Loading the data from the data file(agaricus-lepiota.data)
agaricus.lepiota <- read.csv("~/CunyMSDS/agaricus-lepiota.data")
Extracting the 4 columns Using slicing [] operator to fetch all rows and specific columns.
df[ rows, columns ]
edat1 <- agaricus.lepiota[, c(1:3, 6)]
head(edat1)
## p x s p.1
## 1 e x s a
## 2 e b s l
## 3 p x y p
## 4 e x s n
## 5 e x y a
## 6 e b s a
colnames(edat1) <- c("type", "capshape", "capsurface", "odor")
head(edat1)
## type capshape capsurface odor
## 1 e x s a
## 2 e b s l
## 3 p x y p
## 4 e x s n
## 5 e x y a
## 6 e b s a
Tranforming data using sapply function. Below code transform the abbreviation into a meaningfull name.
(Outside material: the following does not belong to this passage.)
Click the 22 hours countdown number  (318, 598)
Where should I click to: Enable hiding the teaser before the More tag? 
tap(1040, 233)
Try using apply function so that the transaformation on all columns is done once.
edat1$type <- sapply(edat1$type, function(x)
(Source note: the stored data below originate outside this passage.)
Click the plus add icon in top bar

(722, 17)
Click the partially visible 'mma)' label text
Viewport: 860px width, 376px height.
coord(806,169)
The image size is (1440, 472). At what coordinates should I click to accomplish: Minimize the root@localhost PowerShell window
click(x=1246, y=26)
{switch(as.character(x), "e" = "edible", "p" = "pois")
})
edat1$capshape <- sapply(edat1$capshape, function(x)
{switch(as.character(x), "b" = "bell", "c" = "conical", "f" = "flat" , "k"= "knobbed", "s"= "sunken", x="convex")
})
edat1$capsurface <- sapply(edat1$capsurface, function(x)
{switch(as.character(x), "f" = "fibrous", "g" = "grooves", "y" = "scaly" , "s"= "smooth")
})
edat1$odor <- sapply(edat1$odor, function(x)
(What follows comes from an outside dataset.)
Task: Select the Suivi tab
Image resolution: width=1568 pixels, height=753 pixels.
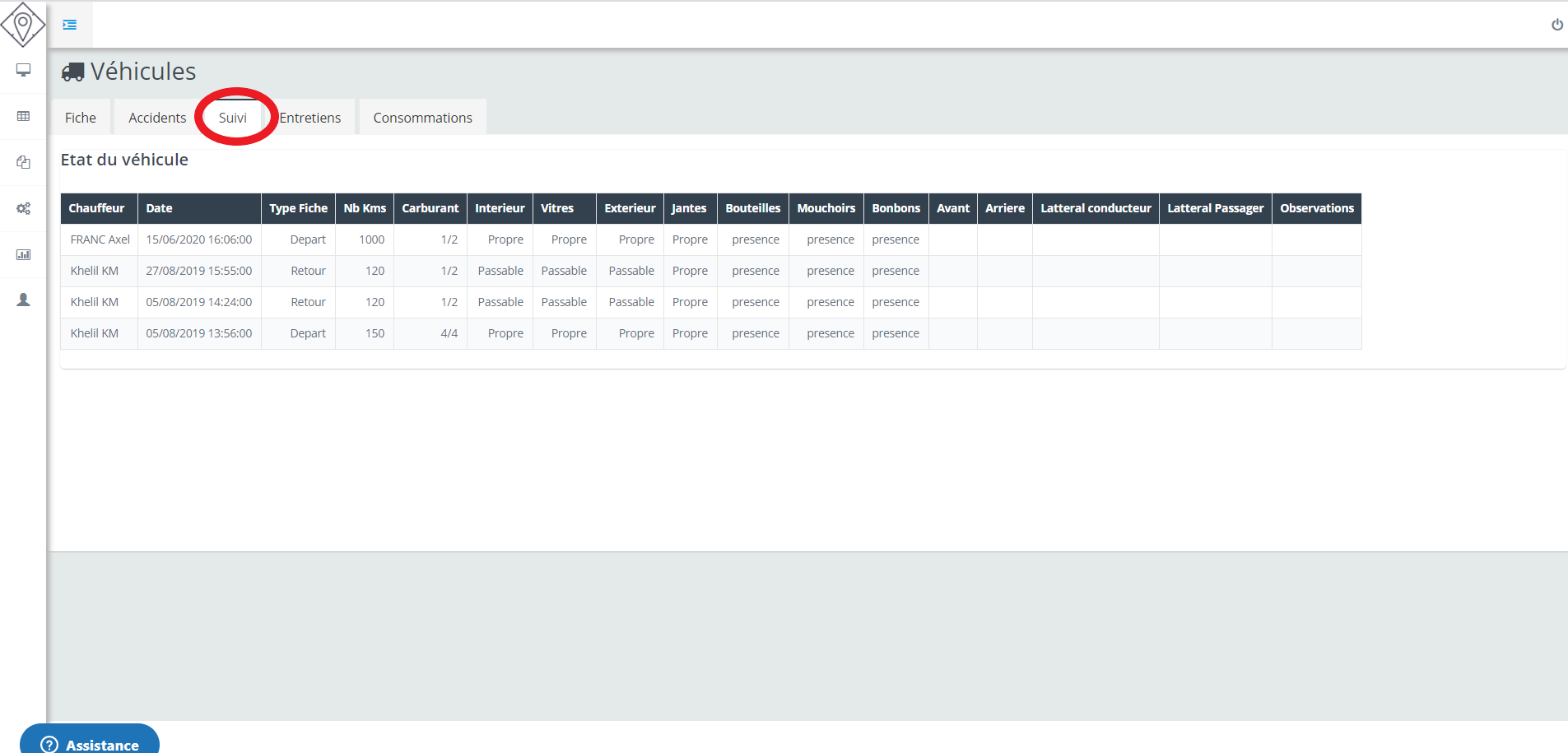Action: click(x=233, y=118)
{switch(as.character(x), "a" = "almond", "l" = "anise", "c" = "creosote" , "y"= "fishy", "f" = "foul", "m" = "musty" , "n" = "none" , "p" = "pungent", "s" = "spicy")
})
Printing the head of transformed data.
head(edat1)
## type capshape capsurface odor
## 1 edible convex smooth almond
## 2 edible bell smooth anise
## 3 pois convex scaly pungent
## 4 edible convex smooth none
## 5 edible convex scaly almond
## 6 edible bell smooth almond